Work instruction
For this exercise, the lines from the one with "This screenshot has width=899, height=431." through the final line of the data below are to be transcribed exactly, and pictures are to be skipped.

Information

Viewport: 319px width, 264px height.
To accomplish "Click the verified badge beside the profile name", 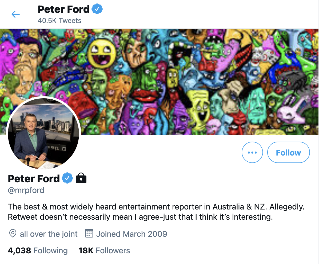I will (x=67, y=178).
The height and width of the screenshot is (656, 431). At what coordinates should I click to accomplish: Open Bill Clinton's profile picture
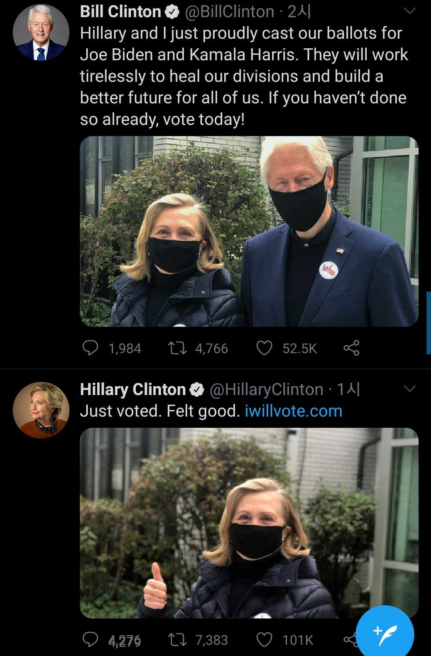pyautogui.click(x=41, y=33)
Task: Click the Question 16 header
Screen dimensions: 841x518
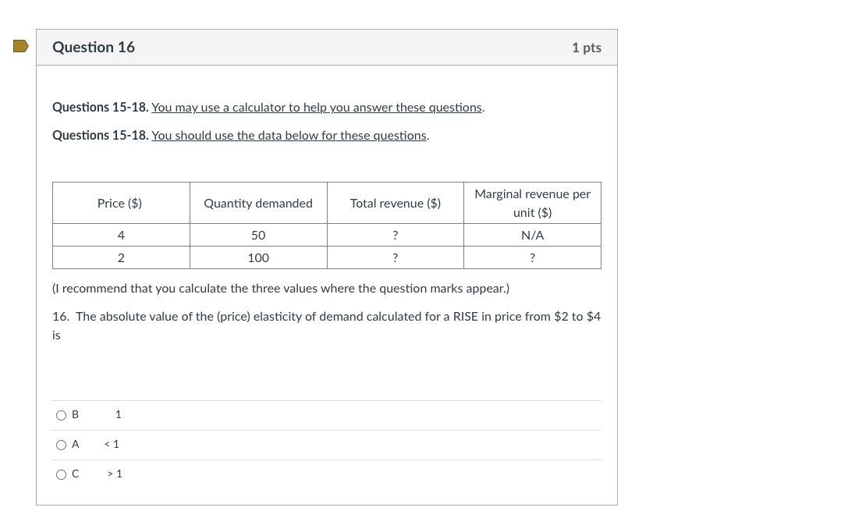Action: coord(94,47)
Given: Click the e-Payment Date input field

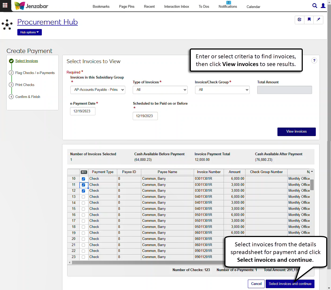Looking at the screenshot, I should pos(83,111).
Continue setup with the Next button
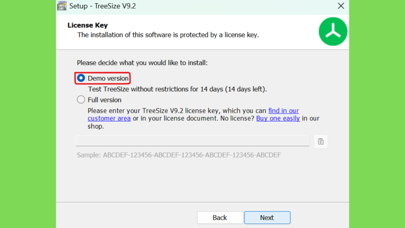Image resolution: width=405 pixels, height=228 pixels. point(267,218)
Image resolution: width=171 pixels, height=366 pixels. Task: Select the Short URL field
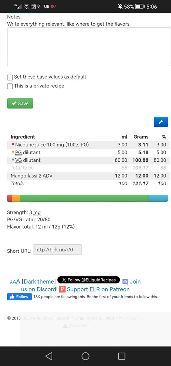click(x=57, y=249)
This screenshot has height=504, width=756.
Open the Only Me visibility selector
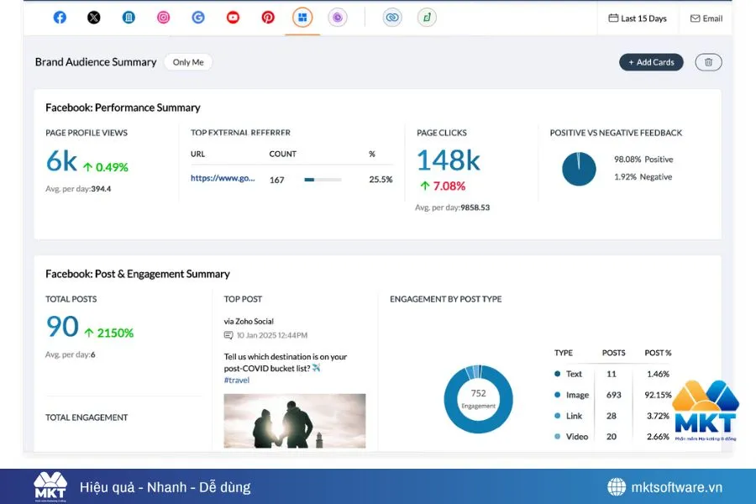point(188,62)
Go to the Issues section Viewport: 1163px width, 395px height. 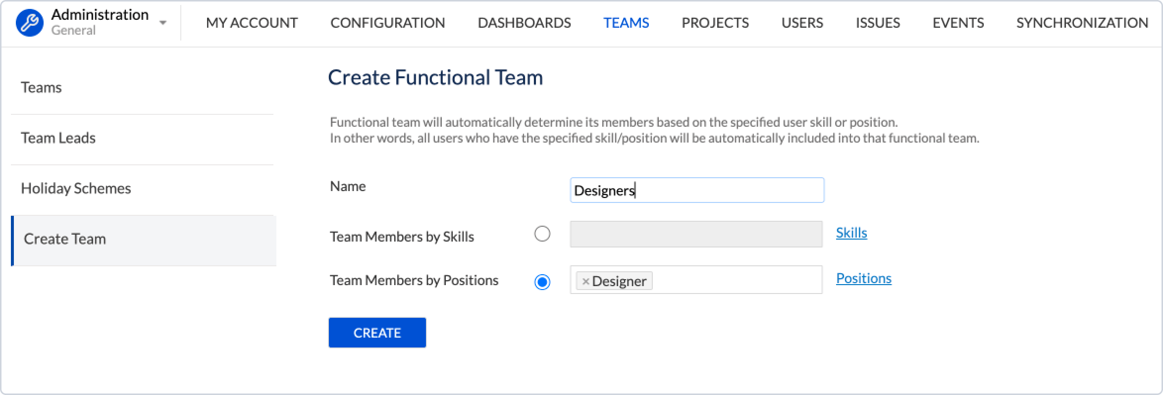(x=878, y=23)
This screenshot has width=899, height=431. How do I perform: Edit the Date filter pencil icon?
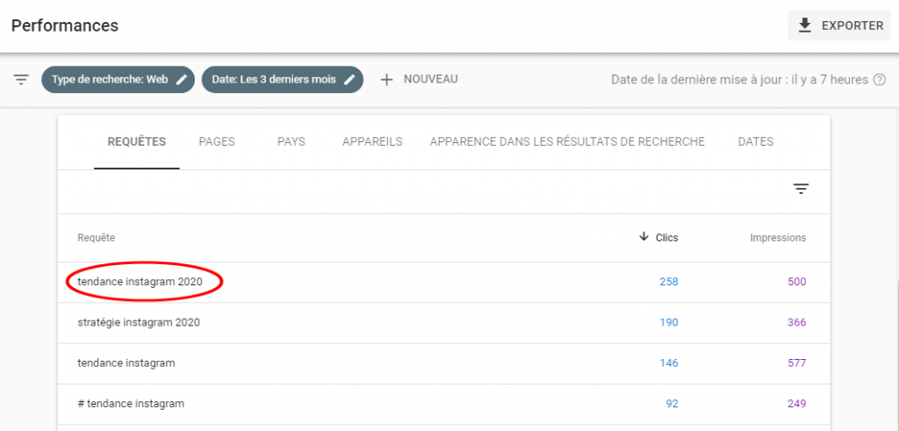pos(349,79)

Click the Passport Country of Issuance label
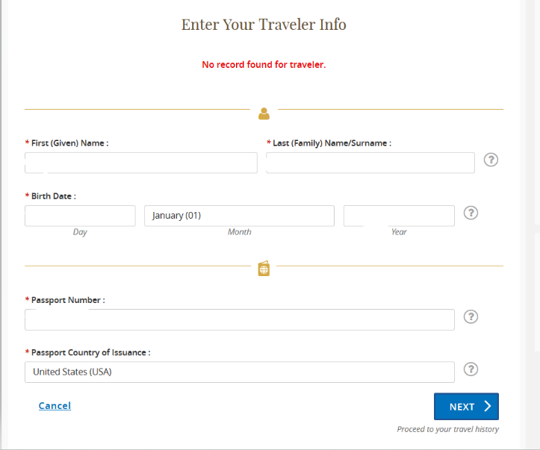coord(91,353)
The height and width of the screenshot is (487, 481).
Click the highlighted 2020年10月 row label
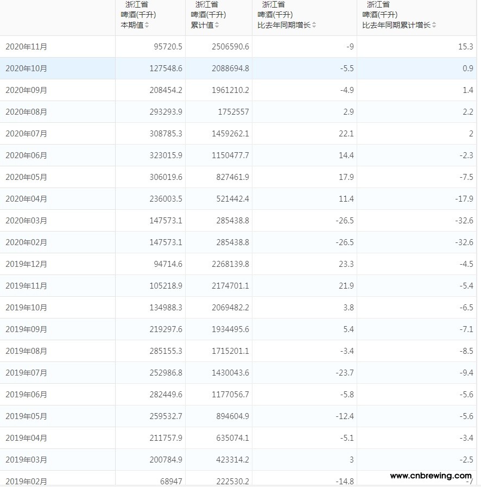tap(26, 68)
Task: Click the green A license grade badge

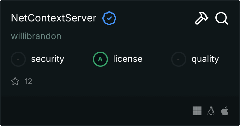Action: pyautogui.click(x=100, y=59)
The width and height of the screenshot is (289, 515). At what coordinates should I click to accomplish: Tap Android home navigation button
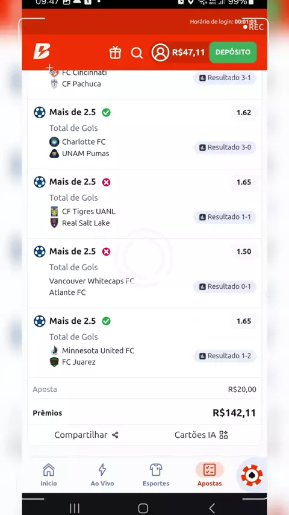point(143,508)
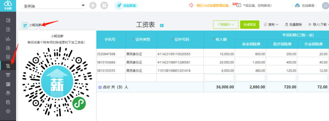The image size is (329, 121).
Task: Select the payroll icon highlighted in sidebar
Action: 8,66
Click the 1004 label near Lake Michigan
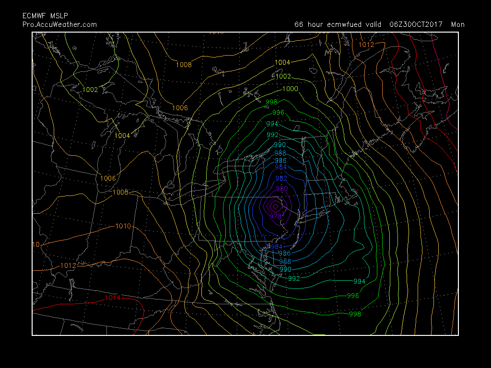Screen dimensions: 491x368 (122, 136)
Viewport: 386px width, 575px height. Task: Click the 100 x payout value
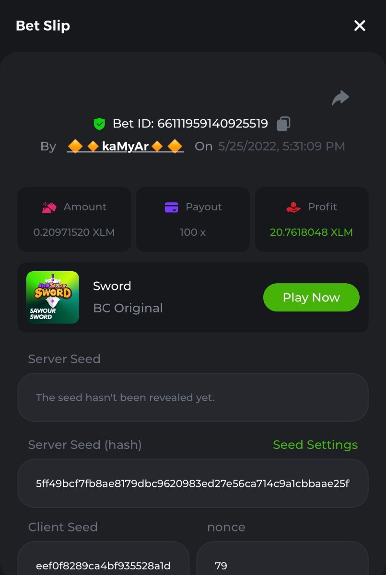[x=193, y=232]
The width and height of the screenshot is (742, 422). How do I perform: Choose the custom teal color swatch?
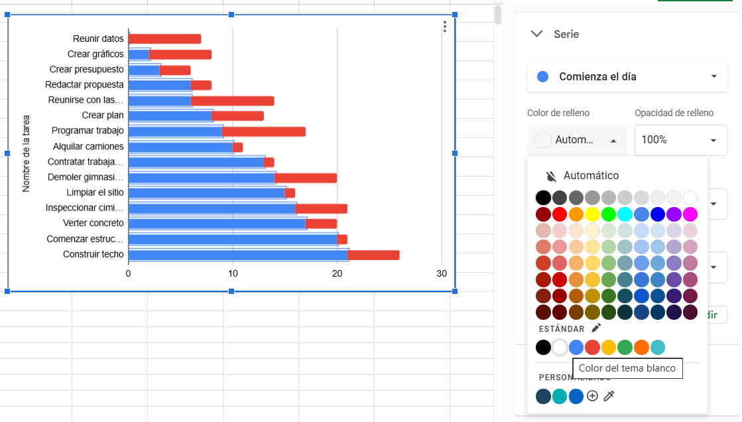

Task response
This screenshot has width=899, height=431. How do I perform: Edit the Date filter pencil icon?
pos(349,79)

Click the Passport Country of Issuance label
coord(91,353)
The height and width of the screenshot is (487, 481).
Click the highlighted 2020年10月 row label
tap(26, 68)
Task: Click the green A license grade badge

Action: pyautogui.click(x=100, y=59)
The width and height of the screenshot is (289, 515). At what coordinates should I click to accomplish: Tap Android home navigation button
point(143,508)
The image size is (329, 121).
Task: Select the payroll icon highlighted in sidebar
Action: 8,66
Click the 1004 label near Lake Michigan
Screen dimensions: 491x368 (122, 136)
Viewport: 386px width, 575px height. Task: Click the 100 x payout value
[x=193, y=232]
The width and height of the screenshot is (742, 422). How do I perform: Choose the custom teal color swatch?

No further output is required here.